I'm more than a little disappointed with Cole Swensen's Goest. The book flaunts its intellectuality, but I never found the intellectual pay-off. The language is flat, and despite the emphasis on visuality, I don't think she has a very keen poetic "eye." The factoid-filled history of incandescence that makes up the middle section of the book has a tedious, academic feel to it, like a workshop exercise that's gone on too long. This is poetry that should BE incandescent, not just talk about it. Those luminous details just don't shine brightly enough. Too many poems had an inconsequential tone to them, at least in my first reading of the book. The first prose poem, "The Girl Who Never Rained," was mildly amusing in a sort of muted Russell Edson manner. I liked this poem ok, but it's nothing special.

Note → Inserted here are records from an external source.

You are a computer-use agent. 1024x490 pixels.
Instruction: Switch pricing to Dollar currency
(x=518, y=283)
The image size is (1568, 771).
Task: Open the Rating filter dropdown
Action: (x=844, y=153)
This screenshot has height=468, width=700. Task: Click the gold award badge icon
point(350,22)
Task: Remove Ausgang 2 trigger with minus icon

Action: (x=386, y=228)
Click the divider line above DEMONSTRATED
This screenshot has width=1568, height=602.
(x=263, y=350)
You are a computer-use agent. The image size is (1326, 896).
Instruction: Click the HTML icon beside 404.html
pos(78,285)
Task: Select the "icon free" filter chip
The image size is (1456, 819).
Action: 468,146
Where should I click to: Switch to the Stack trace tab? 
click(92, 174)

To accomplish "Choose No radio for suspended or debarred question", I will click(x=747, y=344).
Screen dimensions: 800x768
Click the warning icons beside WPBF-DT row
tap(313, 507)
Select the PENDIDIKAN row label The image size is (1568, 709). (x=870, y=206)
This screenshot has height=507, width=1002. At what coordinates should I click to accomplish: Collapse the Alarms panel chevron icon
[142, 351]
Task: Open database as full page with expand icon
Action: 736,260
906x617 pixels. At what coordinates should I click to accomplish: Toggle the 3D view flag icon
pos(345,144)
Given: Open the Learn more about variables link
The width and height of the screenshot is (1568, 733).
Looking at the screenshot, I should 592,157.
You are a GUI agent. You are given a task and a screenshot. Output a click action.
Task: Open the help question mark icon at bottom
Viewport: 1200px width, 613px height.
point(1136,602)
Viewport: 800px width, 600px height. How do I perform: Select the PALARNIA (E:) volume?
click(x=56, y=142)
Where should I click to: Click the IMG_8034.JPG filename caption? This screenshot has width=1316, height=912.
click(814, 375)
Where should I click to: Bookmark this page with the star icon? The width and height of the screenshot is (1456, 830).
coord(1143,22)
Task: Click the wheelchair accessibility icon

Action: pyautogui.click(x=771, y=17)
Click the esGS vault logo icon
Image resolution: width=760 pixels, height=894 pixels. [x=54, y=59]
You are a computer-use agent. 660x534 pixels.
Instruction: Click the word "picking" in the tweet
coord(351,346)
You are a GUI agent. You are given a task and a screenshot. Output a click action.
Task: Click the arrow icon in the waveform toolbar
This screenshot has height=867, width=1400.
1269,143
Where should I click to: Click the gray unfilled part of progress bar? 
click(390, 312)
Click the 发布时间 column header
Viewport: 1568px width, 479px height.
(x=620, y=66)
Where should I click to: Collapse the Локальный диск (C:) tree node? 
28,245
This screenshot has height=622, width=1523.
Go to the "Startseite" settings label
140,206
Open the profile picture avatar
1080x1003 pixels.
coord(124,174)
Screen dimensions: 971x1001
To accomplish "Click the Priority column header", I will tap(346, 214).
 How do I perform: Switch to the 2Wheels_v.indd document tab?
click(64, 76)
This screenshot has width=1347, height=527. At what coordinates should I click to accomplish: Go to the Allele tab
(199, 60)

This is part of an argument I'm having with myself. I feel that this is the sort of poetry I ought to be enthused about, yet somehow I'm not, because I sense that it's dull and Iowaesque, despite the blurbs on the back from Hejinian and Waldman. It's a very cautious, defensive style; you won't find a bad poem in the book, nothing to make fun of, and quite a few passages of half-way decent writing that I could easily defend, but is this really one of the best works by this poet? Is this one of "our" best poets? Or is this the sort of post-language poet who is most palatable to the hideous Iowa aesthetic of dullness? Or maybe the book is great and I'm just in a bad mood and will have to take everything back tomorrow?